In parallel, KE requested a transmission tariff with a proposed 15% USD-based RoE and similar indexing mechanisms as in distribution. NEPRA’s review focused on long-term viability, adjustments for foreign and local loans, hedging costs, and capital expenditures linked to KE’s grid improvement plans.

The regulator allowed a 12% RoE for its transmission segment, recognizing the utility’s investment requirements and risk exposure.  KE requested O&M of Rs. 9.22 billion whereas NEPRA approved Rs. 6.66 billion (excluding imprudent/non-operational items).

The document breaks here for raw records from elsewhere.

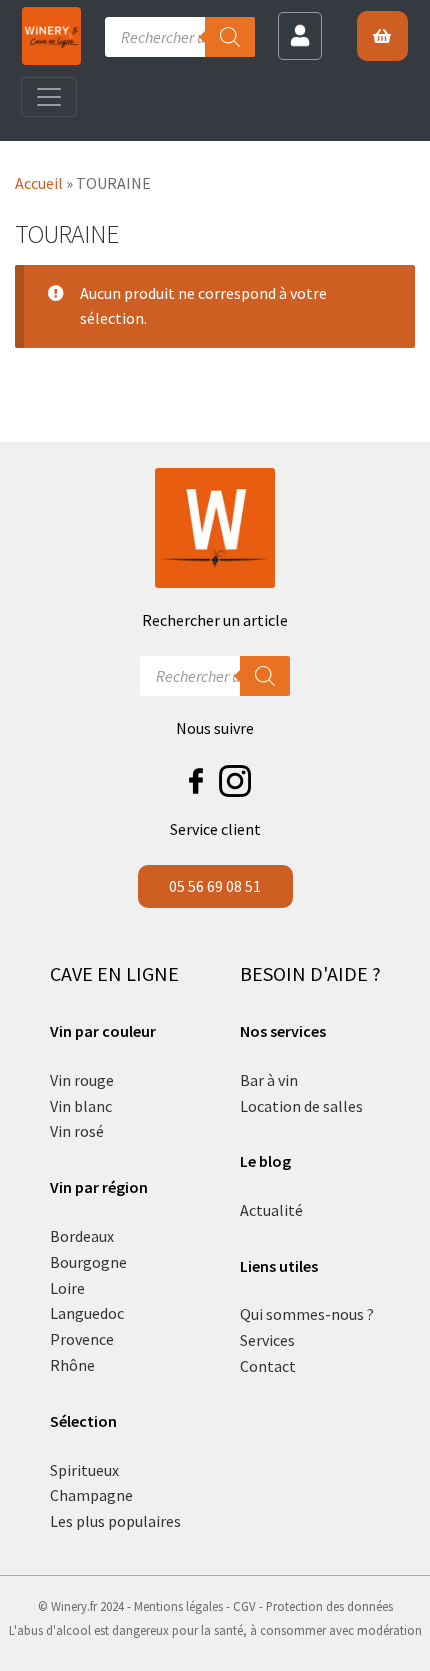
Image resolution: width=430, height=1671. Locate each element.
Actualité (271, 1210)
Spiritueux (84, 1470)
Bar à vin (269, 1080)
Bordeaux (82, 1236)
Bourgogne (88, 1262)
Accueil (39, 183)
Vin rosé (77, 1131)
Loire (67, 1288)
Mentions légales (178, 1606)
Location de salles (301, 1106)
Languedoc (87, 1313)
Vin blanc (81, 1106)
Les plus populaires (115, 1521)
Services (267, 1340)
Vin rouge (82, 1080)
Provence (82, 1339)
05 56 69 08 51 (215, 886)
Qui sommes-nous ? (307, 1314)
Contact (268, 1366)
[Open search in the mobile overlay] (180, 37)
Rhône (72, 1365)
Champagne (91, 1495)
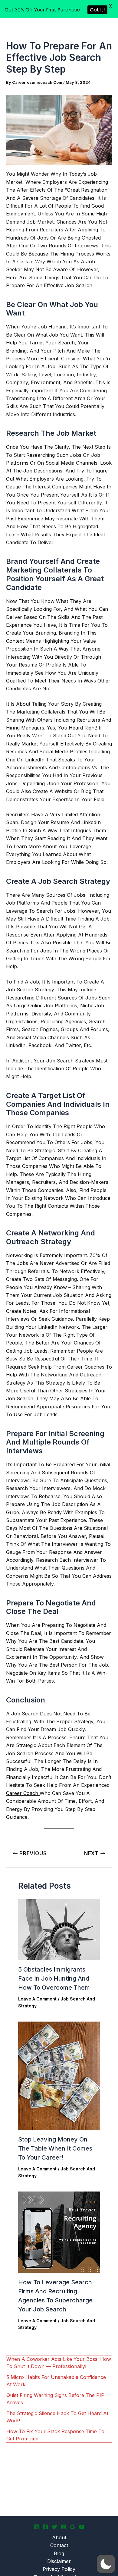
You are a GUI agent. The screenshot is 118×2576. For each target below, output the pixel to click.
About (59, 2537)
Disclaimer (59, 2561)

Stakeholders echoed concerns, particularly around the inclusion of taxes as pass-through items and system inefficiencies. However, support was also voiced by industry associations such as Korangi Association of Trade & Industry (KATI) and Pakistan Leather Garments Manufacturers and Exporters Association (PLGMEA), provided that industrial tariff stability and broader efficiency reforms were ensured.

NEPRA acknowledged the need for stable, long-term tariff structures to support KE’s investment needs, especially in the context of borrowing and infrastructure expansion. The authority balanced this with public feedback and performance benchmarking against other distribution companies (DISCOs).

KE’s request to actualize the cost of debt, including hedging premiums, was accepted in principle by NEPRA, with actual costs to be verified at the time of adjustment.

With regulatory clarity on both transmission and distribution fronts, KE is expected to move forward with its planned investments aimed at improving service quality, system reliability, and operational efficiency in Pakistan’s largest metropolitan area.